As these chunks are passing over an HTTP/1.1 session, there is the possibility of double chunking, with messages chunked for HTTPR being re-chunked for HTTP. However, no confusion should result, as dechunking is applied first at the HTTP level, and then, separately, at the HTTPR level.

6.2.16. Terminator

The final part of the message following the payloads.

Terminator = "payload-disposition:" PayloadDisposition CRLF 

PayloadDisposition =  "last"  

                     |"abort"
						

This is the last part of the HTTP message body and indicates that the payload is valid and can be used by the recipient. Once the terminator has been received the recipient may proceed to process or abort the request or response.

Last means that the recipient may attempt to commit the contents of the message where the class of service is assured.

Abort means that the recipient MUST discard all of the request response flow.
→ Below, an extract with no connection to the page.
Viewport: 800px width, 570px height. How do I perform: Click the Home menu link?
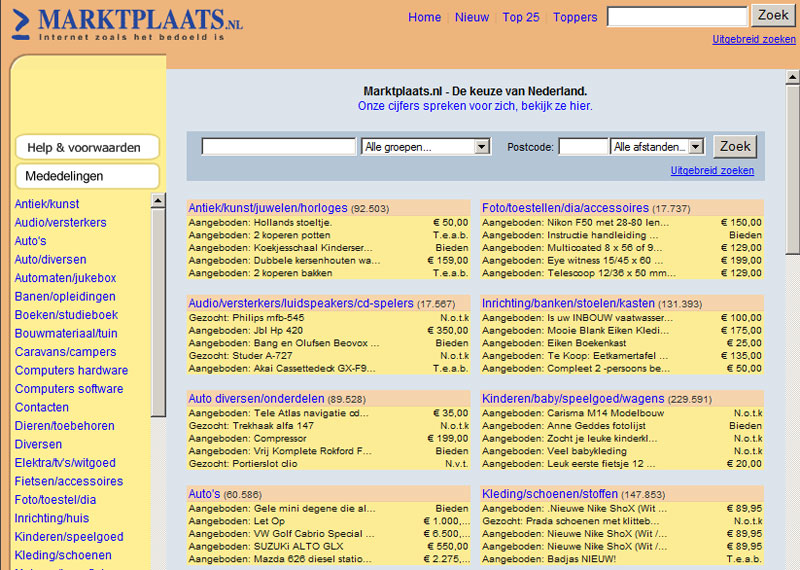tap(424, 17)
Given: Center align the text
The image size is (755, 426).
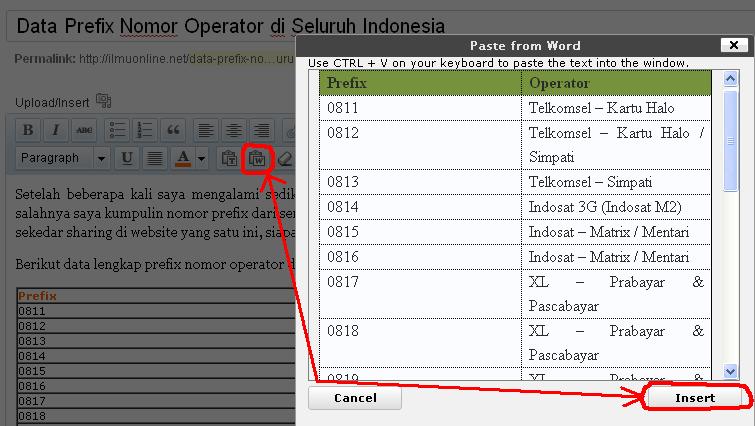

The response to a payload where the terminator is “abort” MUST contain

"outcome:"  "ROLLBACK"
						

Similarly the sink MUST discard the payload if the connection is broken before the terminator is received.

6.2.17. Outcome

Outcome = "COMMIT"

         |"ROLLBACK"

         |"INDOUBT"
						

COMMIT means the sink has received and permanently recorded the payload and any other state it might need.

ROLLBACK means the sink has been unable to receive the payload.

INDOUBT means the sink is uncertain as to what it did with the payload, perhaps because there was a partial system failure during the processing.

6.2.18. ErrorNumber

ErrorNumber = 1*DIGIT
						

The number that uniquely identifies the error as listed above. Either the client or server may generate a single error on each HTTPR message.

6.2.19. ErrorText

English text that describes the error being reported as described above.

7. Appendix

7.1. Glossary

agent The software transferring the message payload on behalf of the application, also the resource manager for transactions.
application message The message being transferred as the application sees it, as distinct from the HTTP message.
capabilities A vector describing the HTTPR protocol capabilities and parameters requested or agreed to on this command flow or session.
capabilities A vector describing the HTTPR protocol capabilities and parameters requested or agreed to on this command flow or session.
channel An independent HTTPR conversation globally uniquely identified by the triplet: <client URI, channel identifier, server URI >.
client The agent initiating the communication. The agent sending the HTTP request message.
command flow The basic unit of HTTPR interaction; a request message from client to server and a response message from server to client. The request flows as the body of an HTTP POST; the response as its POST response.
commit The action of permanently recording that the payload has been received, or sent.
connection The TCP/IP communications used to carry the requests and responses. This has the same lifetime as the TCP/IP socket.
forget The point at which the agent is no longer required to have knowledge of the transaction associated with a payload.
HTTP HyperText Transfer Protocol.
HTTPR payload The application messages being transferred, togrether with their HTTPR message header information.
multi-hop A series of Agents that a message passes through, each acts as a source for the next agent in the chain. Messages are stored at each Agent and then passed unaltered to the next Agent.
multi-hop A series of Agents that a message passes through, each acts as a source for the next agent in the chain. Messages are stored at each Agent and then passed unaltered to the next Agent.
Prepare The action of permanently recording that a payload is in doubt as to whether the partner agent has received it or not.
request The HTTPR request message sent by the client.
resource manager The software that stores persistent state and manages transactions.
response The HTTPR response message sent by the server.
server The agent accepting the communication initiated by the client. The agent responding to the request message sent by the client.
session A uniquely identified, grouped sequence of command flows which use a fixed, prenegotiated set of capabilities.
sink The agent with the application messages after the transfer.
source The agent with the application messages before the transfer.